Design Tiny URL System (Using TinyURL-System to explain System-Design process.)
Requirement clarification(2min)
functional requirement
- user1: long url ->(response) short url
- user1: share short url to others(user2)
- user2: short ulr ->(http 301 redirect to) long url
- user can set short url TTL(Time To Live)
non-functional requirement
- system should be highly available
- URL redirection should happen in real-time
- short links should not be predictable
extend requirement
- Analytics; e.g., how may time a redirection happened?

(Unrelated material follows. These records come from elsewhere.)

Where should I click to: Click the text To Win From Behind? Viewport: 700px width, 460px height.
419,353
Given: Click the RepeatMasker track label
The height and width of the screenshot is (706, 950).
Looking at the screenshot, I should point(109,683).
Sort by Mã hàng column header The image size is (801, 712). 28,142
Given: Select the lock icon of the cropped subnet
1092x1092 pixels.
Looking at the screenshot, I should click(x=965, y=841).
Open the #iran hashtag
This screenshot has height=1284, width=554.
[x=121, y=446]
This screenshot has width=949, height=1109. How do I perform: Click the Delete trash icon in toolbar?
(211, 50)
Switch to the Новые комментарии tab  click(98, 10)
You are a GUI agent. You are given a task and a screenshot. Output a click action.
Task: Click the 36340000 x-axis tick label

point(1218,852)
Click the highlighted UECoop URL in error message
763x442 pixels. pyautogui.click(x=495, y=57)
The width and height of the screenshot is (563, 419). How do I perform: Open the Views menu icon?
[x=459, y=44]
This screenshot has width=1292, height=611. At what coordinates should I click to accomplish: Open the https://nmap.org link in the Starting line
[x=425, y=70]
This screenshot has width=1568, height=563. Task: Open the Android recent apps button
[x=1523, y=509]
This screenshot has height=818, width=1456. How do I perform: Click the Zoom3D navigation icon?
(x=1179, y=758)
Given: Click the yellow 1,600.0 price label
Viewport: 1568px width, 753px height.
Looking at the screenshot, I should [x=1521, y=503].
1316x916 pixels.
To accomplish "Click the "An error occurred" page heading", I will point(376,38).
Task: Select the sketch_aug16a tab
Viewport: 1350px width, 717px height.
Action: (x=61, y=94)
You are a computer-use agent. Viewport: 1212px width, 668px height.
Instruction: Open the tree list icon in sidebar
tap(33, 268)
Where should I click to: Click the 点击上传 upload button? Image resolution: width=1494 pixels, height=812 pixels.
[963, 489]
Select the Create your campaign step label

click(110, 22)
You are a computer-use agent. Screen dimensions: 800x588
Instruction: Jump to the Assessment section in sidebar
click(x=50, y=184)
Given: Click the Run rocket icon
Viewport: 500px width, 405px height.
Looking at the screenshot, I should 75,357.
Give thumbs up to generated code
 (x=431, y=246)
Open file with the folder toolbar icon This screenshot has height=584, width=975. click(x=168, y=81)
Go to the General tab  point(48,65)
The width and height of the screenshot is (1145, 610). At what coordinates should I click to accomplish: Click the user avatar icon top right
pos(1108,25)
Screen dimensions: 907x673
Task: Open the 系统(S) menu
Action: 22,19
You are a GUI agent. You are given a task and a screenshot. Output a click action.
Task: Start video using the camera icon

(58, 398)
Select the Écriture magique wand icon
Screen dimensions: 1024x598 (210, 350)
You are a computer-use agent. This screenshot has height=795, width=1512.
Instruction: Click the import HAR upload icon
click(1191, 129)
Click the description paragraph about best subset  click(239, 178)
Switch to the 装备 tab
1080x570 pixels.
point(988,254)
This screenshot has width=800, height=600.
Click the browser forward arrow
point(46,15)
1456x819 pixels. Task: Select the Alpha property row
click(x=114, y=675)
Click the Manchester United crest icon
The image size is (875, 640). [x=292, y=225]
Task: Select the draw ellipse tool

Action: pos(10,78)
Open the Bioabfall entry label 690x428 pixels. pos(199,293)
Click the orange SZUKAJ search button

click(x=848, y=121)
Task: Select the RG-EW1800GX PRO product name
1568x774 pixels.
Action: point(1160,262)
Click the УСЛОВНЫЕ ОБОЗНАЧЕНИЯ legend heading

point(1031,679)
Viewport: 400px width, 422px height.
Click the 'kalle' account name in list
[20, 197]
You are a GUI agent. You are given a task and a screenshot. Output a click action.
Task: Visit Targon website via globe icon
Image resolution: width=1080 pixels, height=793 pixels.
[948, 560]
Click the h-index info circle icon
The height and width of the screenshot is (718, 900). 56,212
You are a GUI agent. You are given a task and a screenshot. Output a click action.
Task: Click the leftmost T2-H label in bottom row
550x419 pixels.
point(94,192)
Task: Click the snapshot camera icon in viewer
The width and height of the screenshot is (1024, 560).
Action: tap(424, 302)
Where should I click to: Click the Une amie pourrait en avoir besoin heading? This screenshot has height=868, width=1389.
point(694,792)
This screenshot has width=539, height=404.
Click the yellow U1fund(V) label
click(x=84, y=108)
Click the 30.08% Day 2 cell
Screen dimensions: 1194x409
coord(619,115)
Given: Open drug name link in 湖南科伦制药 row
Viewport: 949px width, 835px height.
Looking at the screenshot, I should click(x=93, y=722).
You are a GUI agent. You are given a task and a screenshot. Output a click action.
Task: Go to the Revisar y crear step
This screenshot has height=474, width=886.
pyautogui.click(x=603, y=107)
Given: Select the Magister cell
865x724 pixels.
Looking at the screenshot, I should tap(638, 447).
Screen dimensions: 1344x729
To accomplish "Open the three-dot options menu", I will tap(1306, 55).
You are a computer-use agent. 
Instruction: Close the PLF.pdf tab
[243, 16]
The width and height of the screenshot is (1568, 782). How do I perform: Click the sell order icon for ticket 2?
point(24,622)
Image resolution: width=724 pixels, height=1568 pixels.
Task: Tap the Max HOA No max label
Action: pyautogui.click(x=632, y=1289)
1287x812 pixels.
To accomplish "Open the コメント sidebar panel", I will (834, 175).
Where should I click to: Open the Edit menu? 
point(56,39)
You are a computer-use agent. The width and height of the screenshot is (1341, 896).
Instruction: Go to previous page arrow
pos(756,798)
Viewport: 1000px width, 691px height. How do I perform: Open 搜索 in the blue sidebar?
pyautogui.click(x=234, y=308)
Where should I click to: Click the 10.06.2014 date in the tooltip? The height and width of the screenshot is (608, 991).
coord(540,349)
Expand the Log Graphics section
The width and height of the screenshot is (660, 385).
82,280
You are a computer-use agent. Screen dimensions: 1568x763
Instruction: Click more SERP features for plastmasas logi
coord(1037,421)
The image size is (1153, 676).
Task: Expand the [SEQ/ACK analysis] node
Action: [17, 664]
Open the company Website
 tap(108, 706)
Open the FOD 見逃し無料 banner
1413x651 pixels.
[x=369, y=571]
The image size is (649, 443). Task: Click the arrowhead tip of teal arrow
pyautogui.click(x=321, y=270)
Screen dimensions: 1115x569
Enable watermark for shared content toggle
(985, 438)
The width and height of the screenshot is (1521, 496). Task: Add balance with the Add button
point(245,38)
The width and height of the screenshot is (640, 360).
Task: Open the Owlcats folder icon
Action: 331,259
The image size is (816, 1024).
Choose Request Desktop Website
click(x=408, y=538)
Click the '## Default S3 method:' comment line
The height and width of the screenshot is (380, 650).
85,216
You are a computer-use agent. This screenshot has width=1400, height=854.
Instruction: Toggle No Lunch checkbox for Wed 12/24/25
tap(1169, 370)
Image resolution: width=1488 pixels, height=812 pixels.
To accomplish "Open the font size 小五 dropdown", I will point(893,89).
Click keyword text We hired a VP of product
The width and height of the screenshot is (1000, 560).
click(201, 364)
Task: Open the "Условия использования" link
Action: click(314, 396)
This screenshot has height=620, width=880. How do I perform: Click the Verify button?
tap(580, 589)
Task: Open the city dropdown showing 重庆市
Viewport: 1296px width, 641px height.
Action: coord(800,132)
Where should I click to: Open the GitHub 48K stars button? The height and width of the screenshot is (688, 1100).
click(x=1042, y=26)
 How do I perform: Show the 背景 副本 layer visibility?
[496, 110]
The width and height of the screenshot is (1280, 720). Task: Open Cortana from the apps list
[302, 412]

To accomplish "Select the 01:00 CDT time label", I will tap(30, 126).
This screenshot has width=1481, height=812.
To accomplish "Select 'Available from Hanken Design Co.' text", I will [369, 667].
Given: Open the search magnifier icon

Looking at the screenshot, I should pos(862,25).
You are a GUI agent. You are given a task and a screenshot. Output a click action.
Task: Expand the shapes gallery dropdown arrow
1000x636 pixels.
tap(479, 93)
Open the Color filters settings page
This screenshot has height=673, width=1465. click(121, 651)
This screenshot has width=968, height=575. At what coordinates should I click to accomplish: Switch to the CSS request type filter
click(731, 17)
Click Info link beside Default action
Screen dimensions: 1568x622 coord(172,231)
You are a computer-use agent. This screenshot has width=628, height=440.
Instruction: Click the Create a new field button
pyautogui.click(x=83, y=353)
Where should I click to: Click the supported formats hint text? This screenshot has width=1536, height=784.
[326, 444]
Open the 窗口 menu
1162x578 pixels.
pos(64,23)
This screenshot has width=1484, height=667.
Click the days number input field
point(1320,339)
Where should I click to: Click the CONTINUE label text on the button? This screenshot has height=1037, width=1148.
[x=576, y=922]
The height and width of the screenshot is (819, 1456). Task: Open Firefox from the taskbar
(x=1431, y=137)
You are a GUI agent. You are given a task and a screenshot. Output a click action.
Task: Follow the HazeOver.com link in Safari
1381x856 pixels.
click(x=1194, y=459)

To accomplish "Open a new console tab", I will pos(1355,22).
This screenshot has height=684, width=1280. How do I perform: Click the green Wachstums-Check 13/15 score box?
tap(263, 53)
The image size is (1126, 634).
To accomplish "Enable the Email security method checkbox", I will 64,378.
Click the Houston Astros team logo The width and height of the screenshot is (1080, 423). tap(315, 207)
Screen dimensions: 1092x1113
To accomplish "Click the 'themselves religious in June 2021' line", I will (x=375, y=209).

- may use http 302 to collect parameters,like: who/when/by whom cliked the short URL
- be accessible through REST/RPC APIs by other services
Scale of the system - data size(5min)
Traffic estimates
- generate 500M/month
-
read/write ratio 100:1
write QPS = 500M/(30(d) * 24(h) * 3600(s)) = 200 URLs/s
read QPS = 200 * 100 = 20 K/s
Storage estimates
- save data for 5 years
- 500 byte/url
storage = 30 billion * 500 bytes = 15 TB
Bandwidth estimates
incoming bandwidth = 200 * 0.5KB = 100KB/s
outgoing bandwidth = 100 * 100KB/s = 10MB/s
Memory cache estimates
- cache 20% top frequent url per day
total count per day = 20K * 3600 seconds * 24 hours = 1.7 billion
cache size = 0.2 * 1.7 billion * 0.5KB = 170GB
- use LRU evict policy
API interface(1min)
1 |
|
Database data-model(5min)
-
URL
- Hash:varchar(16), PK(PrimaryKey)
- OriginalURL: varchar(512)
- CreationDate: datetime
- ExpirationDate: datetime
- UserID: int
-
User
- UserID: int, PK
- Name: varchar(20)
- Email: varchar(32)
- CreationDate: datetime
- LastLogin: datetime
- we don’t need much relation between object, so we choose nosql like MongoDB
- nosql also can scale up easily、high throughput
High-level design(3min)
- use “base 62” to present a shortURL
- base 64 include “+ -“
- if hash conflict happend, append string harsh again
- Generate algorithm: UUID、distributed uinque id + hash
Detail design(5min)
-
how much characters we need for shorURL? total count is “30 billion” as mentioned before. base 62, so
character count = log(30 billion)/log(62) = 6
。 we use 7 characters to avoid Brute-Force attack. -
Encoding actual URL
- hash
- choose one hash function to generate unique id, like MD5, SHA-1, HAVAL, CRC32.
- choose pre 6 characters.
- if conflict, append “userID/timestamp/logID” and rehash.
- use bloom filter to check existence.
- base62 conversion
- use “unique id generator” get a number < 30 billion.
- recursively divide 62 and get base62 character by remainder.
- no need to consider collision for unique id.
- hash
string hash | base 62 |
---|---|
length fixed | lengh may shorter |
not need unique id generator | need unique id generator |
collision、rehash | no collision |
unpredictable | predictable if incr 1, security issure |
Bottlenecks(follow up, 5min)
- how to solve “base 62 predictable” problem ? use a inner mapping table to avoid.
- how to limit client operation ? set a rate count in client session/cookie. ban if reached some degree.
- how to realize URL redirection ? config apache/nginx redirect function.
- purging or DB cleanup
- lazy cleanup, like redis
- clean service run once every day
- default expire date like 2 years. or do not delete “space is cheap”
- reuse deleted short url, put into pool(rebuild bloom filter)
- telemetry, data collection use redirect 302(temporal redirect) to collect more information, like: country of the visitor, date and time of access, web page that referred the click, brower or platform where the page was accessed.
- 1-1 or 1-n (longURL-shortURL)
- 1-1 hash(longURL) generate one shortURL. save storage, but cannot distinguish different user/time/location.
- 1-n(recommended) every time a user generate a different shortURL, save more information at the same time, like: userID, time, location… so that we can do data mining or sell the information. “space is cheap”.
- if one server down and loose 1000 id… just abandon the ids
- Cache space 20% per day, LRU
- Data Partitioning and Replication user different db instance according to cap of the shortURL, to scale out DB. Range-Based Partitioning / Hash-Based Partitioning.